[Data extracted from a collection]
[Start of section]
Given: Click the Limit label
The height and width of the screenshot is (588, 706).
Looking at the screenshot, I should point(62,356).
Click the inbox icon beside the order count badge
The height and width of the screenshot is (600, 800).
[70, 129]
[End of section]
Task:
The reply should consist of the records, reproduced exactly.

Task output:
Given: Click the Limit label
The height and width of the screenshot is (588, 706).
Looking at the screenshot, I should point(62,356).
Click the inbox icon beside the order count badge
The height and width of the screenshot is (600, 800).
[70, 129]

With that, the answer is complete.